▸ Exercise brief
Transcribe only part of the material below: the lines from the one containing "Image resolution: width=738" through the one containing "The height and width of the screenshot is (420, 619).", inclusive, exactly as written.

▸ Provided material

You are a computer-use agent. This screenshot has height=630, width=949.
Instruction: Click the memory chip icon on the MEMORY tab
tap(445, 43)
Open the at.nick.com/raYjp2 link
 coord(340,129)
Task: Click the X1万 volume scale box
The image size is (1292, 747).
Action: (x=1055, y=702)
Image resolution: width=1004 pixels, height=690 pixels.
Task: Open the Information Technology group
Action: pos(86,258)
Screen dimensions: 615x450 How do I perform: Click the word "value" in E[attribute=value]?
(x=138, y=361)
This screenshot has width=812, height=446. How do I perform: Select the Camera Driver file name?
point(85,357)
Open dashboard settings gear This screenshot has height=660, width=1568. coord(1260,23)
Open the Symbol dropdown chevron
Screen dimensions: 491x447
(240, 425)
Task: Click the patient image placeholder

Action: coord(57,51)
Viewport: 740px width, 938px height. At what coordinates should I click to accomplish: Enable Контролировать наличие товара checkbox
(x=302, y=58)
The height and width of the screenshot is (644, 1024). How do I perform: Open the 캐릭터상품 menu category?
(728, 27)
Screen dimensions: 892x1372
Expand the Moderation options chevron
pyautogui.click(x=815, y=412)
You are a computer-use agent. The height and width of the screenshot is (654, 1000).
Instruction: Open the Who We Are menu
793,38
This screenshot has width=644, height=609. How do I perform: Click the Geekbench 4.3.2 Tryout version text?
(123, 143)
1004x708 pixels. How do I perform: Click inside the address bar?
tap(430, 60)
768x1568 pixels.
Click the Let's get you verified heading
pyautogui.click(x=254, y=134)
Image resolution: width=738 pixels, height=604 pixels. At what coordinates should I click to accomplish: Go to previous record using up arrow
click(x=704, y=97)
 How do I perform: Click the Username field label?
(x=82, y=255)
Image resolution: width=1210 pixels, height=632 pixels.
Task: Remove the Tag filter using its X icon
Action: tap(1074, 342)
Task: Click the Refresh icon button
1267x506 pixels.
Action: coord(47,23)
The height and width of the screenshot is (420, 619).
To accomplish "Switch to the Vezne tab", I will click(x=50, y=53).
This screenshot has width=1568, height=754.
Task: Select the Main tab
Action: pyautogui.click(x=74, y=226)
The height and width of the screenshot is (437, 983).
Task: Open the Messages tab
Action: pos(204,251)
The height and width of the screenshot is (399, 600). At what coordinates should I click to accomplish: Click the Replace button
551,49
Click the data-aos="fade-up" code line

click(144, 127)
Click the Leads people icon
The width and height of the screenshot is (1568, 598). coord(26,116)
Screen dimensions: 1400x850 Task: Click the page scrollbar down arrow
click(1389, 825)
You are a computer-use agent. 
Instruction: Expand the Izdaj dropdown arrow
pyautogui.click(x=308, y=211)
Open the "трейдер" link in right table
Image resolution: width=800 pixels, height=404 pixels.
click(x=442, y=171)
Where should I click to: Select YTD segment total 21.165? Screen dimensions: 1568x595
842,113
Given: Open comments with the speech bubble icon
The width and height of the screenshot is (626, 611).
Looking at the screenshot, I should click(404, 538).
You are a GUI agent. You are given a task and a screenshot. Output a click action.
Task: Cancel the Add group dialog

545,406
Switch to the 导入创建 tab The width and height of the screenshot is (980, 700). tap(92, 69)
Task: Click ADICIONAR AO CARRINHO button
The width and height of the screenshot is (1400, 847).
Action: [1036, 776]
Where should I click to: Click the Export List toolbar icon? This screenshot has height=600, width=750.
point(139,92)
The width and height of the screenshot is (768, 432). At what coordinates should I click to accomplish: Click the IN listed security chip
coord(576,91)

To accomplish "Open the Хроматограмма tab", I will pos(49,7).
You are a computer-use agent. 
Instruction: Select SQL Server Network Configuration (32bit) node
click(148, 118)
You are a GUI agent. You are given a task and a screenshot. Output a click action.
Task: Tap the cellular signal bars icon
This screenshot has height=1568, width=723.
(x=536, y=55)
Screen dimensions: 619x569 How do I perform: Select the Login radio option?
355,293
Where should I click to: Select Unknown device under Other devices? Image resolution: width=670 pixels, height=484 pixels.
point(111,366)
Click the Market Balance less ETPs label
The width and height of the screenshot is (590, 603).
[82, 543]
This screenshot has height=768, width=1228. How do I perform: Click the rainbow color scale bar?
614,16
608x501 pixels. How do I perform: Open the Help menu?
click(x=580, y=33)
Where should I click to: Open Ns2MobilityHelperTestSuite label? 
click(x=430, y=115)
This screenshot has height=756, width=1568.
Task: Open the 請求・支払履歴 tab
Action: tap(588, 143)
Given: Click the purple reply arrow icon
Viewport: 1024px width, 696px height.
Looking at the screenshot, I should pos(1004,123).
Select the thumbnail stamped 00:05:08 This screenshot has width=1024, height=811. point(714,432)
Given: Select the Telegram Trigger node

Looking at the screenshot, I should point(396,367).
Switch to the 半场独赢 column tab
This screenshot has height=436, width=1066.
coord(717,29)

▸ Exercise response
Image resolution: width=738 pixels, height=604 pixels. At what coordinates should I click to accomplish: Go to previous record using up arrow
click(x=704, y=97)
 How do I perform: Click the Username field label?
(x=82, y=255)
Image resolution: width=1210 pixels, height=632 pixels.
Task: Remove the Tag filter using its X icon
Action: tap(1074, 342)
Task: Click the Refresh icon button
1267x506 pixels.
Action: coord(47,23)
The height and width of the screenshot is (420, 619).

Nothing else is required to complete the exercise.